In vivo effects of low level laser therapy on inducible nitric oxide synthase

Background and Objective Low level laser therapy (LLLT) has been demonstrated to modulate inflammatory processes with evidence suggesting that treatment protocol, such as wavelength, total energy, and number of treatments determine the clinical efficacy. In this study, the effects of LLLT mediated by different wavelengths and continuous versus pulsed delivery mode were quantified in a transgenic murine model with the luciferase gene under control of the inducible nitric oxide synthase (iNOS) expression. Study Design/Materials and Methods LLLT modulated iNOS gene expressed in the acute Zymosan‐induced inflammation model is quantified using transgenic mice (FVB/N‐Tg(iNOS‐luc)). Here an energy density of 5 J cm −2 at either 635, 660, 690, and 905 nm in continuous wave mode and at 905 nm for short pulse delivery were evaluated. Age of the animals was determined as additional modulating the inflammatory response and the LLLT efficacy for some treatment protocols.

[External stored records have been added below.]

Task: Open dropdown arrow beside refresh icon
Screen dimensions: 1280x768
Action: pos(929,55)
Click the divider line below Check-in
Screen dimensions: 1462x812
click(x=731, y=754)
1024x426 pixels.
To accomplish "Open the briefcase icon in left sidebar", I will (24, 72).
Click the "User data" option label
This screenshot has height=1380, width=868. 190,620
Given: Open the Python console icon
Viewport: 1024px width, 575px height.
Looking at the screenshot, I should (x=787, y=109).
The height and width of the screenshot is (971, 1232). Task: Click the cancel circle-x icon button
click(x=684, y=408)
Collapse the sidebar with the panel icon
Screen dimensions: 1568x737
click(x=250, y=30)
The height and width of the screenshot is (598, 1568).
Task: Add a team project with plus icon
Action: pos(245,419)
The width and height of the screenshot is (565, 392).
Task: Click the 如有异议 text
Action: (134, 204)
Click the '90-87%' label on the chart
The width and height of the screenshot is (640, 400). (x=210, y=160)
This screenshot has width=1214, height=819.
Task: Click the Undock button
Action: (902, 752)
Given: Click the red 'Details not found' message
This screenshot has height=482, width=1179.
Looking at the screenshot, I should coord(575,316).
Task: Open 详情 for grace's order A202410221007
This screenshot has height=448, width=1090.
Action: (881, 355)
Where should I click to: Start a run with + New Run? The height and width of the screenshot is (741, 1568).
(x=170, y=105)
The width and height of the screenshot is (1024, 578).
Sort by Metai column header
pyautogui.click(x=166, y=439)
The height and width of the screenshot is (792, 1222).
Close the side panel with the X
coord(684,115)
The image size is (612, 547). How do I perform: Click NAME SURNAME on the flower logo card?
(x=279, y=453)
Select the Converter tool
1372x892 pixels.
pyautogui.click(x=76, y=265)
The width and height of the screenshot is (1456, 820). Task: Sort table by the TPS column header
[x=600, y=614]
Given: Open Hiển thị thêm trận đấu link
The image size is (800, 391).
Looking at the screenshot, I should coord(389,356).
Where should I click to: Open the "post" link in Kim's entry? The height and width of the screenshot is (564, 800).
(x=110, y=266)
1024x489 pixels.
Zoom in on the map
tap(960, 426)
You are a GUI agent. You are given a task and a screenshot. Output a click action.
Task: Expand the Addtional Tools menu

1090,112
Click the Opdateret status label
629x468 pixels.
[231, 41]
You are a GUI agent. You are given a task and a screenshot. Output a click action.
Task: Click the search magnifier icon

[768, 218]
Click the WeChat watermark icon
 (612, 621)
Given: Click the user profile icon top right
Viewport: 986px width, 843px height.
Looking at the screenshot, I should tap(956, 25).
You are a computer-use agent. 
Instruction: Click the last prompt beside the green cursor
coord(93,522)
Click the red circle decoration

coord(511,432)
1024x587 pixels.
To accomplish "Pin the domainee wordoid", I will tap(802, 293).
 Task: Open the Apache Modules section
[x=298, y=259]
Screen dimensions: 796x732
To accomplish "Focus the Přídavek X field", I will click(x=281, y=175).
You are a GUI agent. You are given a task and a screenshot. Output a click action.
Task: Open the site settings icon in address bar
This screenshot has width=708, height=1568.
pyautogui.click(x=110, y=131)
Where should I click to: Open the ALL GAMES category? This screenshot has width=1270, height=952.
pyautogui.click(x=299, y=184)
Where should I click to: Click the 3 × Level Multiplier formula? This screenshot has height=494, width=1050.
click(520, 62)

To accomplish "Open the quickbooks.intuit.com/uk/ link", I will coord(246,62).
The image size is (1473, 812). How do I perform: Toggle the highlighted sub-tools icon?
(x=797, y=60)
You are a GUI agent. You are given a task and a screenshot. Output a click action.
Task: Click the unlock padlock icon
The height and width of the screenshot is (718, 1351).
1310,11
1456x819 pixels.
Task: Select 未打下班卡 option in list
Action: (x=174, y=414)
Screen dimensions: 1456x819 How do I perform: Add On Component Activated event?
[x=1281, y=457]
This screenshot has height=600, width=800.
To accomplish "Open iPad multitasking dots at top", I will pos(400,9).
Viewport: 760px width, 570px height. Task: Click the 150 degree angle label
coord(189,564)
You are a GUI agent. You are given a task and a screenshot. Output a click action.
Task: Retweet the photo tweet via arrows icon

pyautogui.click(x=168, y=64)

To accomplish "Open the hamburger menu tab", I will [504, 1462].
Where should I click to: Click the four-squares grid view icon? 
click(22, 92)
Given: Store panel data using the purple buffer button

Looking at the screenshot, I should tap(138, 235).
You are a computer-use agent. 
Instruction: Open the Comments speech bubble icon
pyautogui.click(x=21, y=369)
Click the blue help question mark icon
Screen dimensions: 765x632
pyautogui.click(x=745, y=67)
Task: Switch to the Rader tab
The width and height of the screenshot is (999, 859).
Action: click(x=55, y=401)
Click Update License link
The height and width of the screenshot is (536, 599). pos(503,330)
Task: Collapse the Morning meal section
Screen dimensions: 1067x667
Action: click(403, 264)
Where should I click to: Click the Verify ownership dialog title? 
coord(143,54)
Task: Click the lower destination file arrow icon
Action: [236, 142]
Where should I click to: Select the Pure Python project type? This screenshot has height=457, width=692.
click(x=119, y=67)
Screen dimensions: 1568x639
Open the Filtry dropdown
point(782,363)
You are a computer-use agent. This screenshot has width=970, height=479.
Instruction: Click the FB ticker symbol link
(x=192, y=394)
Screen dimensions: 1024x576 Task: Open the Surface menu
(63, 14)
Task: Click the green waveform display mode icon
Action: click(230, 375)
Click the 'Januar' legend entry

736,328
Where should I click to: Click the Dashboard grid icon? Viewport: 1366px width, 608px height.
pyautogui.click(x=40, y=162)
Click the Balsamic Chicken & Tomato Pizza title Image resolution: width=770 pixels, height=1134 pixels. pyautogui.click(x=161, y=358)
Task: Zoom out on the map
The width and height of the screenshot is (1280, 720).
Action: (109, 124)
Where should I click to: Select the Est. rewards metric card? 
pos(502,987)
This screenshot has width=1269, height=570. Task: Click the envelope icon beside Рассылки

Results Animals younger than 15 weeks showed mostly reduction of iNOS expression, while older animals showed increased iNOS expression for some LLLT protocols. Intensity and time course of inducible nitric oxide expression was found to not only depend on wavelength, but also on the mode of delivery, continuous, or pulsed irradiation. Conclusion LLLT exhibit different effects in induced inflammatory process according to different wavelengths and wave mode. Upregulation of iNOS gene following 905 nm pulsed wave suggests a different mechanism in activating the inflammatory pathway response when compared to the continuous wave. Lasers Surg. Med. 41:227–231, 2009. © 2009 Wiley‐Liss, Inc.